Provided entries -
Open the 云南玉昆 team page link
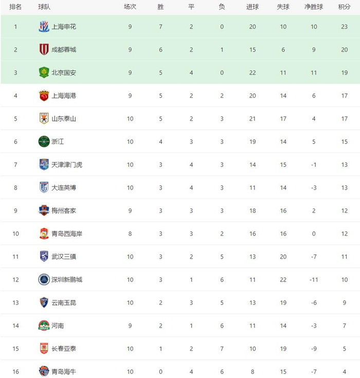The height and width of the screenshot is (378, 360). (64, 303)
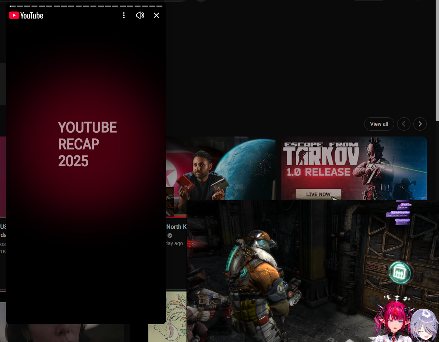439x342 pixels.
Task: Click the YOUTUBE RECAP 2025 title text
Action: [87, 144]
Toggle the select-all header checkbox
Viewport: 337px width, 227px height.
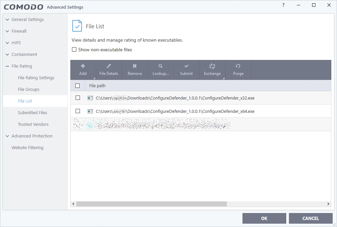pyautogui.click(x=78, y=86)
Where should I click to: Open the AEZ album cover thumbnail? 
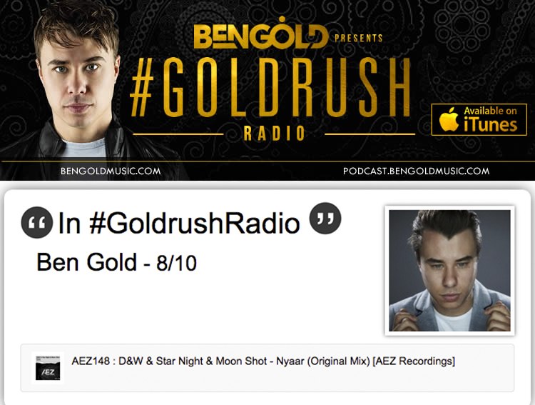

==

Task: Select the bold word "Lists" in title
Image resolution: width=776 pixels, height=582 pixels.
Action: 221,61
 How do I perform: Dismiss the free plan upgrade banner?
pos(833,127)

==

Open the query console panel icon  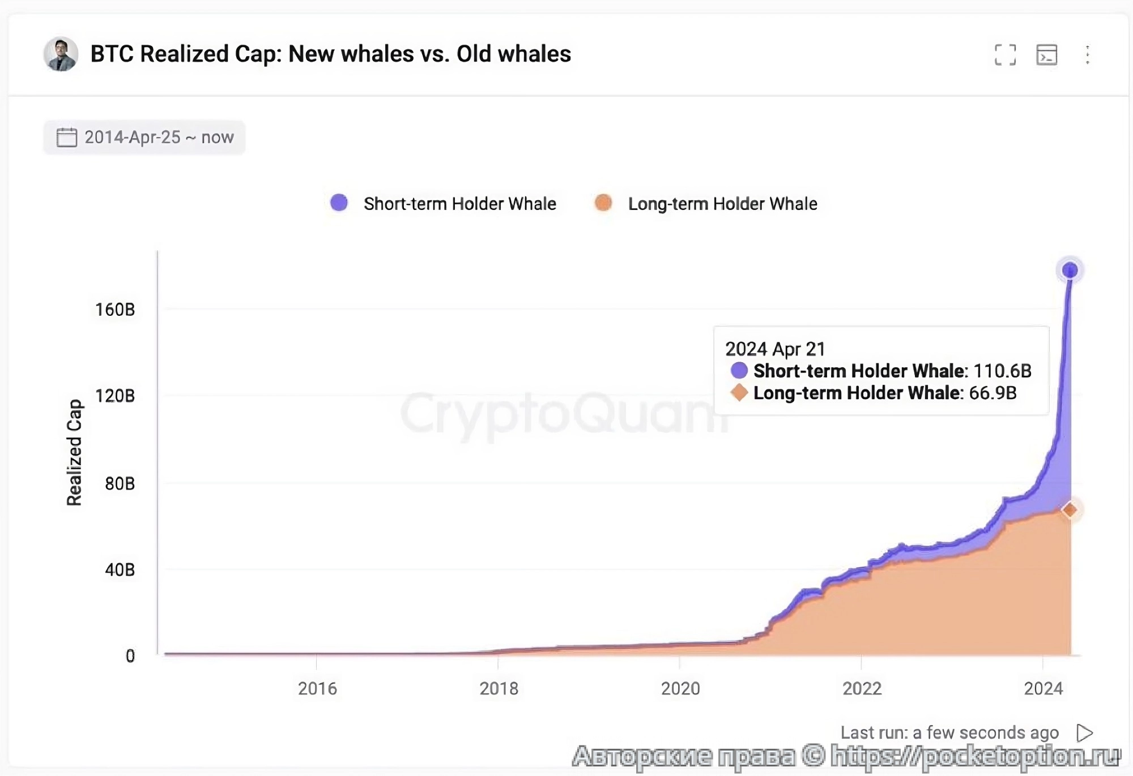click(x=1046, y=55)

Assignment -
Your reply should consist solely of the lines above from the line containing "Open the 云南玉昆 team page link" up to and including the line containing "Where should I", reproduced exactly, minus the pictures.

Solution below -
Open the 云南玉昆 team page link
The height and width of the screenshot is (378, 360). (64, 303)
439x342 pixels.
Task: Click the YOUTUBE RECAP 2025 title text
Action: [87, 144]
Toggle the select-all header checkbox
Viewport: 337px width, 227px height.
pyautogui.click(x=78, y=86)
Where should I click to: Open the AEZ album cover thumbnail? 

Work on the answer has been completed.